» **Given problem**: Could you quote the budget column word for word between "4. How Cossie" and "made chief executive.", inclusive?

» **Selection**:
───

4. How Cossie gets his budget badly wrong every year
By Stephen Mayne
Alan Kohler was right to give Peter Costello a spray on Inside Business yesterday in an editorial that opened as follows:
The 2005 financial year Budget outcome was published on Friday, with a final surplus of $13.6 billion. That means the estimate in the May federal Budget was out by more than 50 per cent, or $4.4 billion. Now that's bad enough, after all it was only a month before end of the financial year. That sort of error in the corporate world would see the chief accountant counselled, if not sacked. But in the government world he'll be made chief executive.

───

» **Information shown**:
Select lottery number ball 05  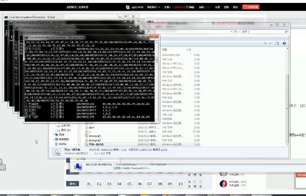(x=130, y=184)
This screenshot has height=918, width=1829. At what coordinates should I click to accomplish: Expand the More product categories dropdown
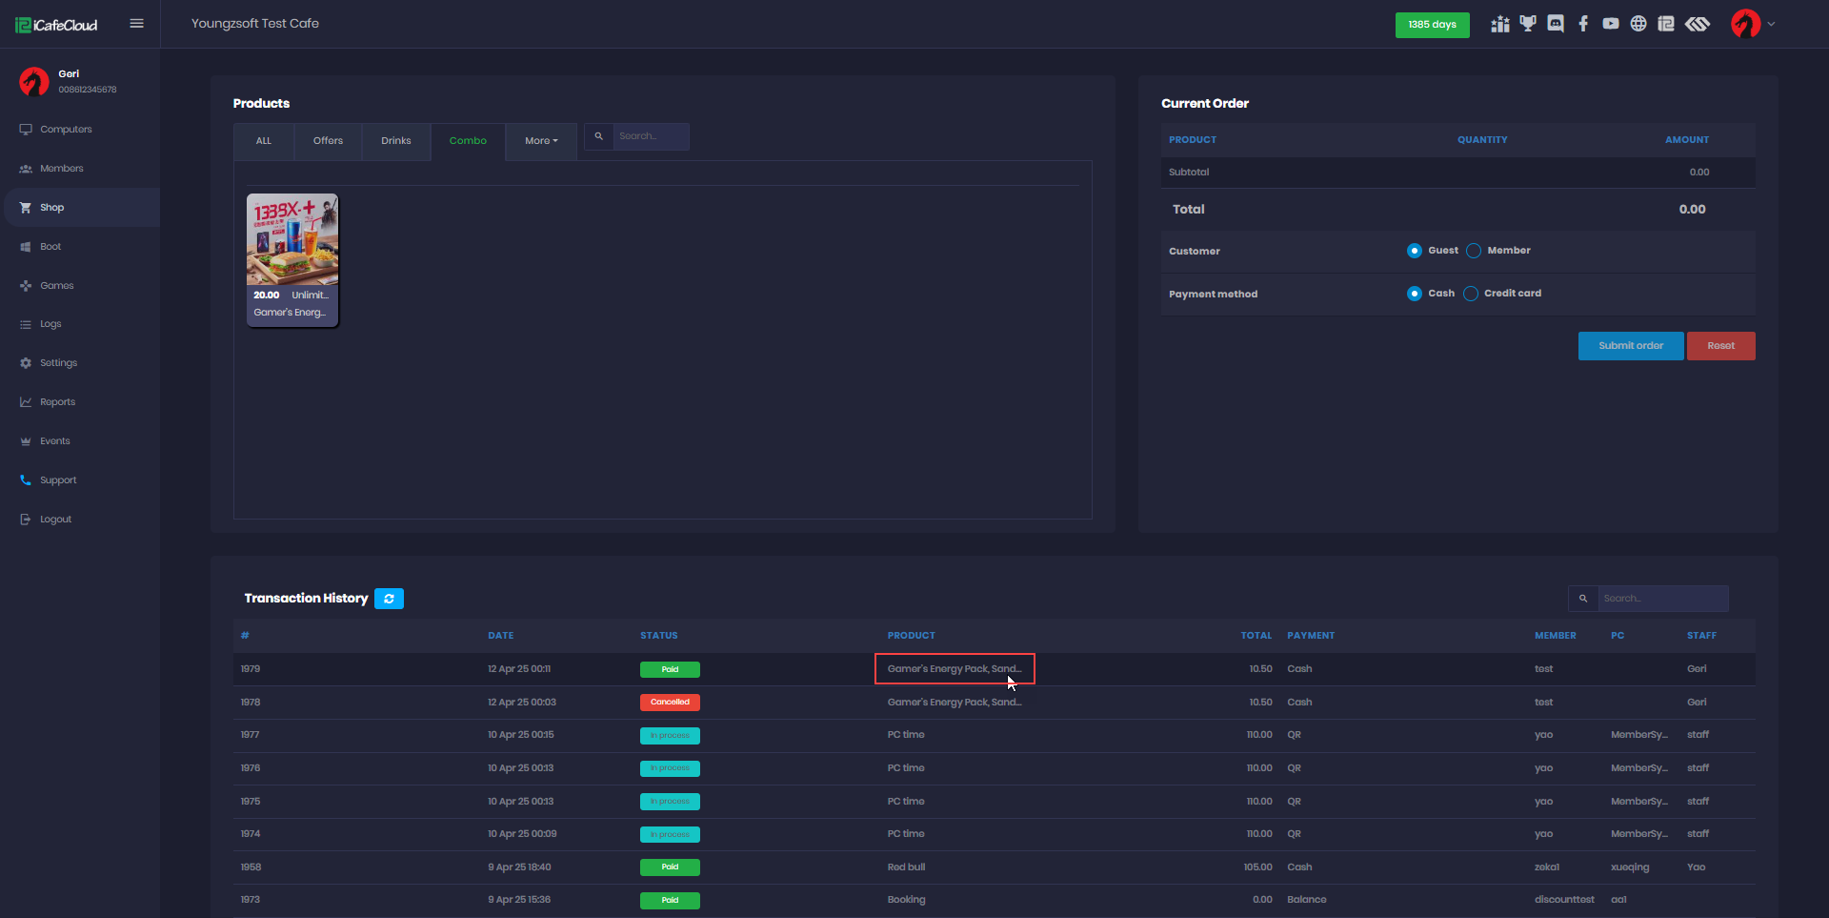541,141
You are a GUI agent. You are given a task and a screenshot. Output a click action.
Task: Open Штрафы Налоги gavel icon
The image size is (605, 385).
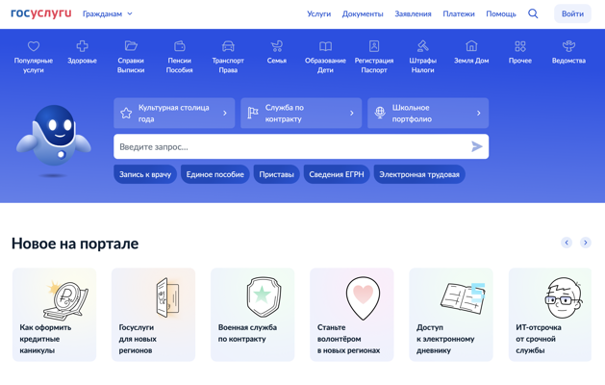422,46
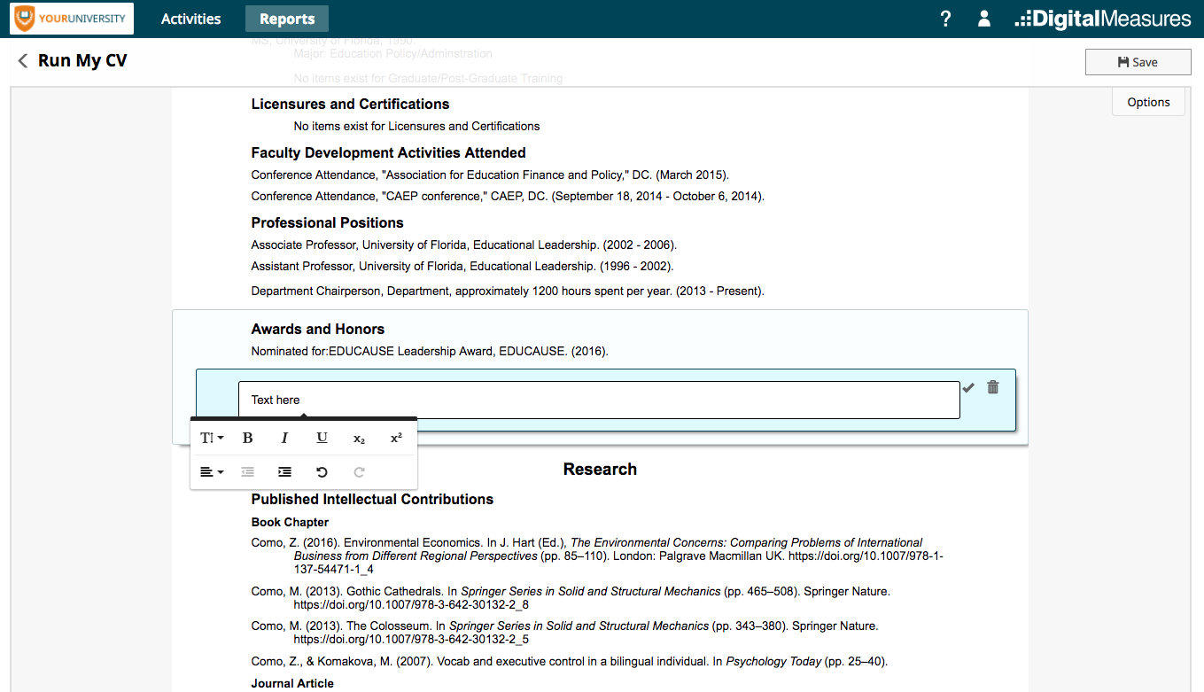Increase the text indent
The height and width of the screenshot is (692, 1204).
[x=284, y=471]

───

» **Final answer**:
4. How Cossie gets his budget badly wrong every year
By Stephen Mayne
Alan Kohler was right to give Peter Costello a spray on Inside Business yesterday in an editorial that opened as follows:
The 2005 financial year Budget outcome was published on Friday, with a final surplus of $13.6 billion. That means the estimate in the May federal Budget was out by more than 50 per cent, or $4.4 billion. Now that's bad enough, after all it was only a month before end of the financial year. That sort of error in the corporate world would see the chief accountant counselled, if not sacked. But in the government world he'll be made chief executive.